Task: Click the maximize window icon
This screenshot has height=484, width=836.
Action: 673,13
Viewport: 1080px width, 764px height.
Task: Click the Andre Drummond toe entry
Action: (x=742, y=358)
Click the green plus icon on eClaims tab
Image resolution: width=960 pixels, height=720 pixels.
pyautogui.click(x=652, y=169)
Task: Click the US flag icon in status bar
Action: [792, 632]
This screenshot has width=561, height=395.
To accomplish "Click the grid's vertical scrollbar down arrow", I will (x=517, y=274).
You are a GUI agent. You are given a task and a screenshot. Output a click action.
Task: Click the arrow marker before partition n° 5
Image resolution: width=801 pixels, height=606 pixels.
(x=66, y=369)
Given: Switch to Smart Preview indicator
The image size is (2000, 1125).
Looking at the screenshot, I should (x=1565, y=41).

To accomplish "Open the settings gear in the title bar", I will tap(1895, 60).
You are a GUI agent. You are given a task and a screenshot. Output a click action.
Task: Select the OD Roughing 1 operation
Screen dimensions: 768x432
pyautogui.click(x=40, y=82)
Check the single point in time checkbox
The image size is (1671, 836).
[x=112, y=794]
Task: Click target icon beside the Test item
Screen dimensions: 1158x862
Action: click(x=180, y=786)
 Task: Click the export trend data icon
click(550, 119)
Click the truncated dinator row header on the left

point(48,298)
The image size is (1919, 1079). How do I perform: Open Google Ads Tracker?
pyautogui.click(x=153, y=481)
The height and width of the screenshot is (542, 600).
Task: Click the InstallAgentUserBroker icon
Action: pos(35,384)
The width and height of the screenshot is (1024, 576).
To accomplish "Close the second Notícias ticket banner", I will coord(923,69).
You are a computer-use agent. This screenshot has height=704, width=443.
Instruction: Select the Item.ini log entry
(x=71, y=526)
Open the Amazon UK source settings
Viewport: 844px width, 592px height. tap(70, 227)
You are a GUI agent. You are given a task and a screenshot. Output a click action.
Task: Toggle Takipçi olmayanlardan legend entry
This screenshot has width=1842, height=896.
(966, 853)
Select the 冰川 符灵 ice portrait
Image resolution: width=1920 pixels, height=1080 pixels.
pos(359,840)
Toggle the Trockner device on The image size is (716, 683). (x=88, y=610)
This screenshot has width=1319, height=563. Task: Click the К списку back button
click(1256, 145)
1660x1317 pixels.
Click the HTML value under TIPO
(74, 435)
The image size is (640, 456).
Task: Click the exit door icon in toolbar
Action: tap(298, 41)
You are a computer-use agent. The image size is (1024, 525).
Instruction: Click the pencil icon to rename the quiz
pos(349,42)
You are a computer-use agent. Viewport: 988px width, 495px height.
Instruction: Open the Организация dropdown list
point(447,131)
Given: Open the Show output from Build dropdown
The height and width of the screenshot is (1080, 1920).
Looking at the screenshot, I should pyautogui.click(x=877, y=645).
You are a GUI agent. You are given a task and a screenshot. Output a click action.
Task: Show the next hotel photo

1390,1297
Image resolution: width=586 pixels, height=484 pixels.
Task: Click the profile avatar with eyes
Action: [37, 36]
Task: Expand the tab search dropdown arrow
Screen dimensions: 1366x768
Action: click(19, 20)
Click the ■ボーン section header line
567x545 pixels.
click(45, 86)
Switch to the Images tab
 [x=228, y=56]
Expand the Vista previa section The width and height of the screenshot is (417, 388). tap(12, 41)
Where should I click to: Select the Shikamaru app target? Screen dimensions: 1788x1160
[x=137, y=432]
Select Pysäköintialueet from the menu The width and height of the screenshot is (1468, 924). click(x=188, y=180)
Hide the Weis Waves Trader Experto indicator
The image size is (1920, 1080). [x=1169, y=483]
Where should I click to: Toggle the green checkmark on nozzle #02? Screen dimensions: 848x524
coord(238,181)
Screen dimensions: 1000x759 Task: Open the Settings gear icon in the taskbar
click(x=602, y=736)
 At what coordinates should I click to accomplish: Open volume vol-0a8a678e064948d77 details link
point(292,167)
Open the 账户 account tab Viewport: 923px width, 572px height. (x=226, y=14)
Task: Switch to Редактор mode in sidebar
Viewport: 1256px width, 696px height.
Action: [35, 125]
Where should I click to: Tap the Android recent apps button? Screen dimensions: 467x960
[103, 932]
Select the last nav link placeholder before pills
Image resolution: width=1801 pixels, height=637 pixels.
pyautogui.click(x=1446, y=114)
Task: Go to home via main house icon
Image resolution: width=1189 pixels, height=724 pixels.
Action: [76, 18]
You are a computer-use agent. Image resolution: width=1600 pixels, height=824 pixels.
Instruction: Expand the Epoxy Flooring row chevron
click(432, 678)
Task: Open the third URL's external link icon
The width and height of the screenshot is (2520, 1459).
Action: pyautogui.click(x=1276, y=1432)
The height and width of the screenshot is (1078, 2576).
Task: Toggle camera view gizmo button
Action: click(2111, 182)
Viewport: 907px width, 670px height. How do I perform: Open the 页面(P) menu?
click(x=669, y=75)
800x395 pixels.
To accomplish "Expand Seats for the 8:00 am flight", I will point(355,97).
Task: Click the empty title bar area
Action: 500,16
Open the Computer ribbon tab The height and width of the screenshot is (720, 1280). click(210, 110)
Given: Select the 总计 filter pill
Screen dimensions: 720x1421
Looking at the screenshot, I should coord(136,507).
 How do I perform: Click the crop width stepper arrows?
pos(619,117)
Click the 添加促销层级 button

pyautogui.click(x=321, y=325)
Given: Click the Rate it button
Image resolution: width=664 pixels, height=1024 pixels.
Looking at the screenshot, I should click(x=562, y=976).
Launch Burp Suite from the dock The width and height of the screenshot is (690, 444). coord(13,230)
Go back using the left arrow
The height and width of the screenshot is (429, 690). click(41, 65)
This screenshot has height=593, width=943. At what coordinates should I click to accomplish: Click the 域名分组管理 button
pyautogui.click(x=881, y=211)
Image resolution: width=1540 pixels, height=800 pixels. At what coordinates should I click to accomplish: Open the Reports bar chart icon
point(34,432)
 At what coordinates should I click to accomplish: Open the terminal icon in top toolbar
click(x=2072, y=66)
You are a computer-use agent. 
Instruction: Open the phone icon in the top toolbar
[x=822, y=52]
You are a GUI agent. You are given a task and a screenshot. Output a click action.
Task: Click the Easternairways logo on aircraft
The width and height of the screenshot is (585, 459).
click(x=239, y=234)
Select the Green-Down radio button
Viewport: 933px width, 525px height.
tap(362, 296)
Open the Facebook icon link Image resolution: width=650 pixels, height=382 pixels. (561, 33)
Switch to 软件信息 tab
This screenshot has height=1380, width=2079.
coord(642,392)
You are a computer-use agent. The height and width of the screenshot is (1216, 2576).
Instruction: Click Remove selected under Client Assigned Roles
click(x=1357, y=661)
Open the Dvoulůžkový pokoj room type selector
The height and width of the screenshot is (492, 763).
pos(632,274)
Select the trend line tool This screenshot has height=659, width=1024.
++++
> **OEFENDOEL**
Zet alles hierboven vanaf de regel met "Where should I click to: Toggle" tot en met de regel met "Open the 账户" om in een JSON-lijst van strings, met één string per regel en zonder lege regels.

> **UITGEWERKTE OEFENING**
[
  "Where should I click to: Toggle the green checkmark on nozzle #02? Screen dimensions: 848x524",
  "coord(238,181)",
  "Screen dimensions: 1000x759 Task: Open the Settings gear icon in the taskbar",
  "click(x=602, y=736)",
  " At what coordinates should I click to accomplish: Open volume vol-0a8a678e064948d77 details link",
  "point(292,167)",
  "Open the 账户 account tab Viewport: 923px width, 572px height. (x=226, y=14)"
]